WHAT YOU SHOULD DO —
Rewrite the records below, replacing every "column header" with "column title" and keeping all other text the same.

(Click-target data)
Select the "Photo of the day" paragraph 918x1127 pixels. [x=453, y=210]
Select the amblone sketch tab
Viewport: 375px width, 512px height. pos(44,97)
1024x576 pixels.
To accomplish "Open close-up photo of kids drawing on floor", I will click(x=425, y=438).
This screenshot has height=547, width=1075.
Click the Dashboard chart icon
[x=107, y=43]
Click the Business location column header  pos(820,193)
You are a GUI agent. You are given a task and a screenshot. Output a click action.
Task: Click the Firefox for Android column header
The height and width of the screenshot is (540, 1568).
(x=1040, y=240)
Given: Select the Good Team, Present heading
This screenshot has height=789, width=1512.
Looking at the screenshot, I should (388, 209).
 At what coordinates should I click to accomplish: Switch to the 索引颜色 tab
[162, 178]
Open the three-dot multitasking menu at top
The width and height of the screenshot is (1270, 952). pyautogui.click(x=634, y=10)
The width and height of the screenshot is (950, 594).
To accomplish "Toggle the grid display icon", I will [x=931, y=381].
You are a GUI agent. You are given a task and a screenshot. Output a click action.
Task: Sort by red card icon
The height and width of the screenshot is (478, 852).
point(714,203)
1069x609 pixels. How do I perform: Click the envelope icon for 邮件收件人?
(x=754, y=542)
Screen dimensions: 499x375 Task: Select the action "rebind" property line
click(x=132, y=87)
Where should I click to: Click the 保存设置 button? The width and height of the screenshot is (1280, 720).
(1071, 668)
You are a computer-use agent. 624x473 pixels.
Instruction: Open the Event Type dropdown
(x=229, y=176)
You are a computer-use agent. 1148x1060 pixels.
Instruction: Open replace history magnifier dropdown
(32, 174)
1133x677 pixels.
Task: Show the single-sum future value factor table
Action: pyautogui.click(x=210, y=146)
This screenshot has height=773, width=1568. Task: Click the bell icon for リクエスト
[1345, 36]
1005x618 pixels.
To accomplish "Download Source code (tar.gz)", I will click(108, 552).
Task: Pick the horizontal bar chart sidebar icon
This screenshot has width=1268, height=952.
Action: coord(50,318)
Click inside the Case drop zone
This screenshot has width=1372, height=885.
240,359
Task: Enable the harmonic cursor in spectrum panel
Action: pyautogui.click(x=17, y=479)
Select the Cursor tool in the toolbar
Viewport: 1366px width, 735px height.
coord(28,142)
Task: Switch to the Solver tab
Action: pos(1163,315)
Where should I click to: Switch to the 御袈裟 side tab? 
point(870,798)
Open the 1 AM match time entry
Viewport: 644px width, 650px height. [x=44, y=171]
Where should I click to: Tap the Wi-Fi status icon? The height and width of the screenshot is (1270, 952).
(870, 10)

REPLY —
Select the "Photo of the day" paragraph 918x1127 pixels. [x=453, y=210]
Select the amblone sketch tab
Viewport: 375px width, 512px height. pos(44,97)
1024x576 pixels.
To accomplish "Open close-up photo of kids drawing on floor", I will click(x=425, y=438).
This screenshot has height=547, width=1075.
Click the Dashboard chart icon
[x=107, y=43]
Click the Business location column title  pos(820,193)
You are a GUI agent. You are given a task and a screenshot. Output a click action.
Task: Click the Firefox for Android column title
The height and width of the screenshot is (540, 1568).
(x=1040, y=240)
Given: Select the Good Team, Present heading
This screenshot has height=789, width=1512.
Looking at the screenshot, I should (388, 209).
 At what coordinates should I click to accomplish: Switch to the 索引颜色 tab
[162, 178]
Open the three-dot multitasking menu at top
The width and height of the screenshot is (1270, 952). pyautogui.click(x=634, y=10)
The width and height of the screenshot is (950, 594).
To accomplish "Toggle the grid display icon", I will [x=931, y=381].
You are a GUI agent. You are given a task and a screenshot. Output a click action.
Task: Sort by red card icon
The height and width of the screenshot is (478, 852).
point(714,203)
1069x609 pixels. How do I perform: Click the envelope icon for 邮件收件人?
(x=754, y=542)
Screen dimensions: 499x375 Task: Select the action "rebind" property line
click(x=132, y=87)
Where should I click to: Click the 保存设置 button? The width and height of the screenshot is (1280, 720).
(1071, 668)
You are a computer-use agent. 624x473 pixels.
Instruction: Open the Event Type dropdown
(x=229, y=176)
You are a computer-use agent. 1148x1060 pixels.
Instruction: Open replace history magnifier dropdown
(32, 174)
1133x677 pixels.
Task: Show the single-sum future value factor table
Action: pyautogui.click(x=210, y=146)
This screenshot has height=773, width=1568. Task: Click the bell icon for リクエスト
[1345, 36]
1005x618 pixels.
To accomplish "Download Source code (tar.gz)", I will click(108, 552).
Task: Pick the horizontal bar chart sidebar icon
This screenshot has width=1268, height=952.
Action: coord(50,318)
Click inside the Case drop zone
This screenshot has width=1372, height=885.
240,359
Task: Enable the harmonic cursor in spectrum panel
Action: pyautogui.click(x=17, y=479)
Select the Cursor tool in the toolbar
Viewport: 1366px width, 735px height.
coord(28,142)
Task: Switch to the Solver tab
Action: pos(1163,315)
Where should I click to: Switch to the 御袈裟 side tab? 
point(870,798)
Open the 1 AM match time entry
Viewport: 644px width, 650px height. [x=44, y=171]
Where should I click to: Tap the Wi-Fi status icon? The height and width of the screenshot is (1270, 952).
(870, 10)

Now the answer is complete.